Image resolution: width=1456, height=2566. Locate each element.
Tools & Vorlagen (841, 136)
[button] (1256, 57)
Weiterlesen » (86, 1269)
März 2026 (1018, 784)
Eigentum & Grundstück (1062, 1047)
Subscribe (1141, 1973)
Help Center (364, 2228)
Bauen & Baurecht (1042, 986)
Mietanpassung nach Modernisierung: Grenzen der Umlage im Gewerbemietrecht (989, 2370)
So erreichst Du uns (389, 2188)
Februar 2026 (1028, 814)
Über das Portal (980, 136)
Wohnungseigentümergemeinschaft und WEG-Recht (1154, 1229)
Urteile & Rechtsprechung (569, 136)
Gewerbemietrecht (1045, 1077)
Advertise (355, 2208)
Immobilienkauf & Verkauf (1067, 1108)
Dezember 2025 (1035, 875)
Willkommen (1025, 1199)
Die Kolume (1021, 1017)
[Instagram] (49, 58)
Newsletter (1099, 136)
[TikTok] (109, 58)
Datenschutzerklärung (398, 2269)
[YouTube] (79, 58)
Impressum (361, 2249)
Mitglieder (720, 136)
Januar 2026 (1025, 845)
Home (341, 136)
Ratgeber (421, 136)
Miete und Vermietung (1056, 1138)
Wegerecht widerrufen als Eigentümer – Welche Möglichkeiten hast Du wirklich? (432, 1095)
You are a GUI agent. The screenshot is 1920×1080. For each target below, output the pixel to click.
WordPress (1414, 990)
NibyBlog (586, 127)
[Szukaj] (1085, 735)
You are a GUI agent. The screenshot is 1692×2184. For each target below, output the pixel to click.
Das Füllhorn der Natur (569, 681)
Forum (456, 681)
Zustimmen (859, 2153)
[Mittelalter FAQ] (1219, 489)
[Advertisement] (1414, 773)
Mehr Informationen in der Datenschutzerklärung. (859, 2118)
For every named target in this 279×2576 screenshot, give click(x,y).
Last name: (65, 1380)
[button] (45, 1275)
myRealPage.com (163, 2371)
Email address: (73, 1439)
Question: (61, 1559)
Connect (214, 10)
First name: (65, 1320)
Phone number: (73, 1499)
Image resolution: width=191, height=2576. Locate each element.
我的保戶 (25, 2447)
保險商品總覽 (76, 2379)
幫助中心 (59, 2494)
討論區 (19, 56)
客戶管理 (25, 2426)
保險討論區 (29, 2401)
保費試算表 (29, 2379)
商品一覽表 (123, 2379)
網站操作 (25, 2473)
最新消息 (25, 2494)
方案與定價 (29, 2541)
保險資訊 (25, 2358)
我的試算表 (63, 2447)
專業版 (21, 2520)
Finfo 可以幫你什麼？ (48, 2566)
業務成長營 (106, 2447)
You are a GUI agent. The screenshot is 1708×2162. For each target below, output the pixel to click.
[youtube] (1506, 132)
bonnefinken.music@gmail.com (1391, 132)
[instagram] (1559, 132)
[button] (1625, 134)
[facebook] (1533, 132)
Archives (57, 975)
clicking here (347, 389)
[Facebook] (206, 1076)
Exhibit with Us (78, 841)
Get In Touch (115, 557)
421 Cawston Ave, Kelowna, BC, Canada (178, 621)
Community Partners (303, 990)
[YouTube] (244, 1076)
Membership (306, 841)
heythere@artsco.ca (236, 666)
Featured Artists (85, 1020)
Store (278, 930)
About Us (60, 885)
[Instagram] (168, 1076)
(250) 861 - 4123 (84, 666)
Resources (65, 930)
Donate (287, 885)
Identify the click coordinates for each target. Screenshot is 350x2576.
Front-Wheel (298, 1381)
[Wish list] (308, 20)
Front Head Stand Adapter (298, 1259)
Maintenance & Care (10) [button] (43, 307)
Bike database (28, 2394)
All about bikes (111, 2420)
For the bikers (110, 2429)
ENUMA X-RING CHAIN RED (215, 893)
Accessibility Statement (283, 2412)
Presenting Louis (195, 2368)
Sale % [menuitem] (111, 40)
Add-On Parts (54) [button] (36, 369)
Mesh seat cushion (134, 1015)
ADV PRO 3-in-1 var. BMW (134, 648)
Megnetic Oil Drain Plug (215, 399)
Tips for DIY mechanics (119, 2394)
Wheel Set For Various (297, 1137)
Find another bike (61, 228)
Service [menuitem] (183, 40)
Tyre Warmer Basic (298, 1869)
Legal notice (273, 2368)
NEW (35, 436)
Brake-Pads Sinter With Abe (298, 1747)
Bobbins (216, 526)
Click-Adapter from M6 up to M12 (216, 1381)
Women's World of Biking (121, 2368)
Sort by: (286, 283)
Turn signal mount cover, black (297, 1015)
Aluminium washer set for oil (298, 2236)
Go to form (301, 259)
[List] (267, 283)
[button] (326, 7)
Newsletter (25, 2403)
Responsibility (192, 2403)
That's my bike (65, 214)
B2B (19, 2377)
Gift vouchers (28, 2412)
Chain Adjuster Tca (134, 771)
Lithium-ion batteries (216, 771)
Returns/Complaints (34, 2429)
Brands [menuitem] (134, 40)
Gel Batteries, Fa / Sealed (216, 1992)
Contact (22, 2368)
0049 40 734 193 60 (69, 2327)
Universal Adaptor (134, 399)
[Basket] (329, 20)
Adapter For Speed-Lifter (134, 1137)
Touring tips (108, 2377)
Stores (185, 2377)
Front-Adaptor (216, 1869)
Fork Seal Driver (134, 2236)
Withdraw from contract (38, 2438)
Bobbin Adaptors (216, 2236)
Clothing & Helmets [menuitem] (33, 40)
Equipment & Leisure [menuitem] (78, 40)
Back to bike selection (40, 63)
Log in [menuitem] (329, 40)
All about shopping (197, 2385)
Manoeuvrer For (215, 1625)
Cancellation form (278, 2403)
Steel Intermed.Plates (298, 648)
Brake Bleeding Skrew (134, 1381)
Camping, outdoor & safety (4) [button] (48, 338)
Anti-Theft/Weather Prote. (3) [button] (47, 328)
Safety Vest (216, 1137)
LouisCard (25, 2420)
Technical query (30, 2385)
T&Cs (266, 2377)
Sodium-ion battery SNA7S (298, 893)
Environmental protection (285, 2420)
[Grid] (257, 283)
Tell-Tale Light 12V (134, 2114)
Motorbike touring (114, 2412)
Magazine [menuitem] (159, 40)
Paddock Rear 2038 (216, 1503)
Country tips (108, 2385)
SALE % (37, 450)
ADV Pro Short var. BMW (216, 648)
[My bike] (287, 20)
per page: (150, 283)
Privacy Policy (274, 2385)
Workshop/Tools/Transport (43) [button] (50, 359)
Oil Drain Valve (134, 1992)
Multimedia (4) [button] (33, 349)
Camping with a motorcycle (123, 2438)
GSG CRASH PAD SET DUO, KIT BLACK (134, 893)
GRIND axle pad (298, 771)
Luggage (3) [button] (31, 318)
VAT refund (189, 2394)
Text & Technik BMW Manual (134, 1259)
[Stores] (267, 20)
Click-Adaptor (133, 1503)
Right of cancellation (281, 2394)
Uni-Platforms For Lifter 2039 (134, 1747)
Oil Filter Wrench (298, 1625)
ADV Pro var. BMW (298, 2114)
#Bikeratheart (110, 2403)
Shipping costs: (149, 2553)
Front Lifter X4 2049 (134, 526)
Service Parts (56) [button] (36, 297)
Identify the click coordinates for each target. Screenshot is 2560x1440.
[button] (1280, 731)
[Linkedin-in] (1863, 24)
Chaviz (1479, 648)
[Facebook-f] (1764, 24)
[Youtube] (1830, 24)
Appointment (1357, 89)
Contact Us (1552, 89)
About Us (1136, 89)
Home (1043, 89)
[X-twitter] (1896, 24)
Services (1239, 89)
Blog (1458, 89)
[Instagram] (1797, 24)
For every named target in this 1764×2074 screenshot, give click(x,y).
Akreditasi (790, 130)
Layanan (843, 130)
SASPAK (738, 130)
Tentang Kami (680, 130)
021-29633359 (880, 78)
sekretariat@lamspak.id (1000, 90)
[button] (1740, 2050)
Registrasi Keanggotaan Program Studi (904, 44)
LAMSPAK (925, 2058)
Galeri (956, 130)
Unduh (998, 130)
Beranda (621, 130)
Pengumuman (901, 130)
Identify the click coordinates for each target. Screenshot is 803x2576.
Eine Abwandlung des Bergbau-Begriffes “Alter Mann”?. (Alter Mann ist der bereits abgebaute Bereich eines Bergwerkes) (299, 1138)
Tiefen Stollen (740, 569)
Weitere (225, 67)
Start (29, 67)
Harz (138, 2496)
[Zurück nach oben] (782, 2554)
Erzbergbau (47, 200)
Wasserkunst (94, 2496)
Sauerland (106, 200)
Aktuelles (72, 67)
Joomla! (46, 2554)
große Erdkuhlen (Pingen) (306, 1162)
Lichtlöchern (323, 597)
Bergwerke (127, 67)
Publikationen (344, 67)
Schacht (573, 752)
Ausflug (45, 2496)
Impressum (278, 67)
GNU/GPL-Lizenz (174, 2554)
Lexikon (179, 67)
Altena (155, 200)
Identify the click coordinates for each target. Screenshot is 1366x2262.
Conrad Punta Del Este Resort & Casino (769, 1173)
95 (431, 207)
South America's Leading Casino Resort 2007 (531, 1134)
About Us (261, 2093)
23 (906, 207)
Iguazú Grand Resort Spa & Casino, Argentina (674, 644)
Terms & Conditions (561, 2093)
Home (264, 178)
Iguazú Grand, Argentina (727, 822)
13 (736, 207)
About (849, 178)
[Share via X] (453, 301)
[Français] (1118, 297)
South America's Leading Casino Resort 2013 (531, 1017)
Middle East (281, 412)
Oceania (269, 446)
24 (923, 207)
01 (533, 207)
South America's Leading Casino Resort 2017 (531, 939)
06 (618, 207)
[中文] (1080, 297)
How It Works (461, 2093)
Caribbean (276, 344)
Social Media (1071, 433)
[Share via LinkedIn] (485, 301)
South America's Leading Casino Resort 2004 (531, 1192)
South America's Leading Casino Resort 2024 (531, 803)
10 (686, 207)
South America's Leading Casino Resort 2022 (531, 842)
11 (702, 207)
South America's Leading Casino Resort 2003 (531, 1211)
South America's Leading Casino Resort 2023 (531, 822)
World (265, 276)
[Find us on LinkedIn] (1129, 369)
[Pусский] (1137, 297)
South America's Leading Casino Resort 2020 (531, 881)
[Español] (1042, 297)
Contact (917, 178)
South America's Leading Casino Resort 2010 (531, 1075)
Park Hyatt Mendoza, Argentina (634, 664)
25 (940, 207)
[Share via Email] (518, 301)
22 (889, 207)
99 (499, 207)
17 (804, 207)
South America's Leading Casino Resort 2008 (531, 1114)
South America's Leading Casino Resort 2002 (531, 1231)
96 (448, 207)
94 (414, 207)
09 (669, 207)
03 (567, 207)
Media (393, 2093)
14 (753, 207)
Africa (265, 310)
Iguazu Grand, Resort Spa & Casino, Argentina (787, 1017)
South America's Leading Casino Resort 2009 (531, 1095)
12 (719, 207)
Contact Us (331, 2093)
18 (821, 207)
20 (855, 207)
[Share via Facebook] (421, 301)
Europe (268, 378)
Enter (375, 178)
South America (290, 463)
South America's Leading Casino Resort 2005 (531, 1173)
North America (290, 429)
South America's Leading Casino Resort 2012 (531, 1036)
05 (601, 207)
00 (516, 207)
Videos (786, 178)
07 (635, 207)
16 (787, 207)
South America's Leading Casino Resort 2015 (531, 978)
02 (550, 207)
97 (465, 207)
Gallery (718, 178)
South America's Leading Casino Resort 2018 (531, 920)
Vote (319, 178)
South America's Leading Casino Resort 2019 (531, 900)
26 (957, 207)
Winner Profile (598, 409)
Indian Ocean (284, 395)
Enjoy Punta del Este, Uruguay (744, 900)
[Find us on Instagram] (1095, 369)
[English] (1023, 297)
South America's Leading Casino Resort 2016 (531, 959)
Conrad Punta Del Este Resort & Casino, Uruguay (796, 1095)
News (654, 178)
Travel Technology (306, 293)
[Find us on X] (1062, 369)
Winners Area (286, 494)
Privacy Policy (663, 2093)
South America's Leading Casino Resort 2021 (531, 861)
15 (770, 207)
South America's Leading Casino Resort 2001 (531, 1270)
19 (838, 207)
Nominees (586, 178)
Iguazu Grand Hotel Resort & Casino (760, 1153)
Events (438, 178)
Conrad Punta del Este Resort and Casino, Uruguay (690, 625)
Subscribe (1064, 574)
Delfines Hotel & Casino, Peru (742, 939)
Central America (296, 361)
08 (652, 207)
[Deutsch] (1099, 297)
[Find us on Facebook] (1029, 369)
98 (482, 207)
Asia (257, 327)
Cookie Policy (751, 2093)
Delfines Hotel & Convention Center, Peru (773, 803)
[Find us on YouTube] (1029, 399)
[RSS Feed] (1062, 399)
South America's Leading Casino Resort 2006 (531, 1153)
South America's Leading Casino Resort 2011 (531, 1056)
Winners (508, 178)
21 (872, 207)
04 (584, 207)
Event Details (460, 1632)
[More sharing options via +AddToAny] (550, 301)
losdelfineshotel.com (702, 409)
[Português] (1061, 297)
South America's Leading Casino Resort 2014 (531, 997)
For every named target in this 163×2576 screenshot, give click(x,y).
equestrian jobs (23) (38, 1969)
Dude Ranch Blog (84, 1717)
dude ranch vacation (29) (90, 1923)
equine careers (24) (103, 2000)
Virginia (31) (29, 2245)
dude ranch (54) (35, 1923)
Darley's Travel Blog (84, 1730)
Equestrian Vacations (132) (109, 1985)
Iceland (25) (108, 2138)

▶ **Work to complete**:
Copy out the lines of the data where the string "Conrad" occurs.

▶ **Written reply**:
Conrad Punta Del Este Resort & Casino (769, 1173)
Conrad Punta Del Este Resort & Casino, Uruguay (796, 1095)
Conrad Punta del Este Resort and Casino, Uruguay (690, 625)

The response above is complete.